START DATA SUPPLIED

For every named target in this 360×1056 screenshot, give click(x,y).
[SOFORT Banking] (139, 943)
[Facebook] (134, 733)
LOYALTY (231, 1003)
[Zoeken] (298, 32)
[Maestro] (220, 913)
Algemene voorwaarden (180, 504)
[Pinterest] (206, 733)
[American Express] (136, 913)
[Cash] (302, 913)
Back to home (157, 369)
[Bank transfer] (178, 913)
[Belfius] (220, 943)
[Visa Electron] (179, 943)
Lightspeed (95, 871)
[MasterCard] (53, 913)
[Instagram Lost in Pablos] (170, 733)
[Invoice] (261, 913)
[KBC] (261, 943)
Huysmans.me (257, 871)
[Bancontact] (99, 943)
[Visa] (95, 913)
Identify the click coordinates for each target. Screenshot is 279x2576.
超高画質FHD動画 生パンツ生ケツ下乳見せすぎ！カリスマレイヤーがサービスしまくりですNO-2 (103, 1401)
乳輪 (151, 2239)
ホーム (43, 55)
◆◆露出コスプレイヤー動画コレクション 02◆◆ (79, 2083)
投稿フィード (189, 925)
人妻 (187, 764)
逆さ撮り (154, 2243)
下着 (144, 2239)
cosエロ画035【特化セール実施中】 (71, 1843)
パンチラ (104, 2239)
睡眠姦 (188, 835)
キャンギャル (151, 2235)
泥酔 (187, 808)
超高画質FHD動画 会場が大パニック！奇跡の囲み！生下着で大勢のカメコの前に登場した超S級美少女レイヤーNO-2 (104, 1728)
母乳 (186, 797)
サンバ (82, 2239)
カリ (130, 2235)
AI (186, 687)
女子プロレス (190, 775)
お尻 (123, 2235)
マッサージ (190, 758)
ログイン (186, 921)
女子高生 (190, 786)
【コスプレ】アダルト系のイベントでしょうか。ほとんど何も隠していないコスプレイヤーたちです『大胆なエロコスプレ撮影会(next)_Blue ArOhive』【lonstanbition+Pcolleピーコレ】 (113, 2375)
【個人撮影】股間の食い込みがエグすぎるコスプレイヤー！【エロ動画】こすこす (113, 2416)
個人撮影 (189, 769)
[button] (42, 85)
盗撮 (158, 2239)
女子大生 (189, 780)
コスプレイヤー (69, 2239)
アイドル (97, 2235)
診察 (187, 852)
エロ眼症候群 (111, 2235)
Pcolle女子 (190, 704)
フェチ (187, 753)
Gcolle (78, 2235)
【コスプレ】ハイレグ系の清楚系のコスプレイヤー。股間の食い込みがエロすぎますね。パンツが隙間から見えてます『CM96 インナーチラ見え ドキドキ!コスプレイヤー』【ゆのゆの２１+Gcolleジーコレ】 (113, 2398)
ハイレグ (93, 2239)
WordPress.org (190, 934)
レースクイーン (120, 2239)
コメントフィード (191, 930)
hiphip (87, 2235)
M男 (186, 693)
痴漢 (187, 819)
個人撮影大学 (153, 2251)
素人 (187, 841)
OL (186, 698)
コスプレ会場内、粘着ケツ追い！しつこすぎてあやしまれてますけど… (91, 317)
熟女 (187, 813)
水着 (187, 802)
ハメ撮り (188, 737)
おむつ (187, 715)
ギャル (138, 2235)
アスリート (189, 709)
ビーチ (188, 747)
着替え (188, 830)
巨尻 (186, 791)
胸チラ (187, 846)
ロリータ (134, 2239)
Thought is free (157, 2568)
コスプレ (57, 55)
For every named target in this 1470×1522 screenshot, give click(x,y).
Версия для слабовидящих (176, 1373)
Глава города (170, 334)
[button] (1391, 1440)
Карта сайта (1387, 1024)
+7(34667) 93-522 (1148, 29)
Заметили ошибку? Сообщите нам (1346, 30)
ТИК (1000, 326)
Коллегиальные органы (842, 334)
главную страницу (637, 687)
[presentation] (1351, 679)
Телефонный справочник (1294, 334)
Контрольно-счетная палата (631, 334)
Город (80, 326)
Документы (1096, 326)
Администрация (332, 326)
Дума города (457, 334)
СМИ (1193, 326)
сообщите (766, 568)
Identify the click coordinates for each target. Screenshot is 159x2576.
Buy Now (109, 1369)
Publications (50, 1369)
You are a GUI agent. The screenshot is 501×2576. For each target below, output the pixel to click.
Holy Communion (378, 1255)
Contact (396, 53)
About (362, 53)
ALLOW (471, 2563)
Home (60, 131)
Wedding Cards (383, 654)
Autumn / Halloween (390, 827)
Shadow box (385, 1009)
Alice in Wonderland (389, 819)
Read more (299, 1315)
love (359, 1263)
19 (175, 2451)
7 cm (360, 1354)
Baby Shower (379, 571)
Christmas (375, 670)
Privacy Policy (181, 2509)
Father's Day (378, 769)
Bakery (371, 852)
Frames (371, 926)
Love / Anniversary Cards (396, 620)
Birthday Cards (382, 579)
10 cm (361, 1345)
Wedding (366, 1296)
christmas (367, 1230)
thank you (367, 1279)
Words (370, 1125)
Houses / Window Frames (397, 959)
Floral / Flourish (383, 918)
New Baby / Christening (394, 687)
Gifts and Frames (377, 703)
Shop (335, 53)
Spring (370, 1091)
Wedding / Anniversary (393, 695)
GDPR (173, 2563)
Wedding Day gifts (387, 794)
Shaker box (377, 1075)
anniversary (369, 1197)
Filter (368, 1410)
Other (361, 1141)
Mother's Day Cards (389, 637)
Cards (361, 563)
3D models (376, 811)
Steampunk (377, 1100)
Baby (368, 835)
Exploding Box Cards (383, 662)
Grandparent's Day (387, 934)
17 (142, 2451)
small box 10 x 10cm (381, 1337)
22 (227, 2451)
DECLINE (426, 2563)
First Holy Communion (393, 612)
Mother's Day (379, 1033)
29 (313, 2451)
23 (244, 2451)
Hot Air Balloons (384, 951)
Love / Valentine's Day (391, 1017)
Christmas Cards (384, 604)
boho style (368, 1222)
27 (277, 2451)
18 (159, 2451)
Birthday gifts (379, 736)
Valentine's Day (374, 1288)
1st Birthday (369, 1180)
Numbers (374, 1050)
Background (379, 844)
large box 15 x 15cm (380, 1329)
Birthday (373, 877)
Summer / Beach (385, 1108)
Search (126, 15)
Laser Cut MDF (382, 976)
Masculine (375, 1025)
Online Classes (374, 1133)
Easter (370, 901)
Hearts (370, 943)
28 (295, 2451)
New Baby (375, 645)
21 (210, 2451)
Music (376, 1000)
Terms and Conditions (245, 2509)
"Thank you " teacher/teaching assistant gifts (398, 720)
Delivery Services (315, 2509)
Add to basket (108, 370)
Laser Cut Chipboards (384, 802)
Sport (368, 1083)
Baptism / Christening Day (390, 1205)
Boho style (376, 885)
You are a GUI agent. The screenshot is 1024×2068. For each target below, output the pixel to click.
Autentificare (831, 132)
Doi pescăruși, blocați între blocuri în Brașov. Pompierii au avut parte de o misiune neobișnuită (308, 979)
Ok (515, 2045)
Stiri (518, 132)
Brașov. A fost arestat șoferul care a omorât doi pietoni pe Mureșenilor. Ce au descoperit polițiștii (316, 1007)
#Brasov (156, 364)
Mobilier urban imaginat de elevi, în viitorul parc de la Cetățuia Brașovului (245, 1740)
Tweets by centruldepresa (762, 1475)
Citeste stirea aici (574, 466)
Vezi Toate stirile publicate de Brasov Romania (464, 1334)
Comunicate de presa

END DATA SUPPLIED

● WHAT THE TASK ASKS:
Sift the material for lines that include the word "Birthday", and copy each one.

● EXERCISE OUTPUT:
Birthday Cards (382, 579)
Birthday gifts (379, 736)
1st Birthday (369, 1180)
Birthday (373, 877)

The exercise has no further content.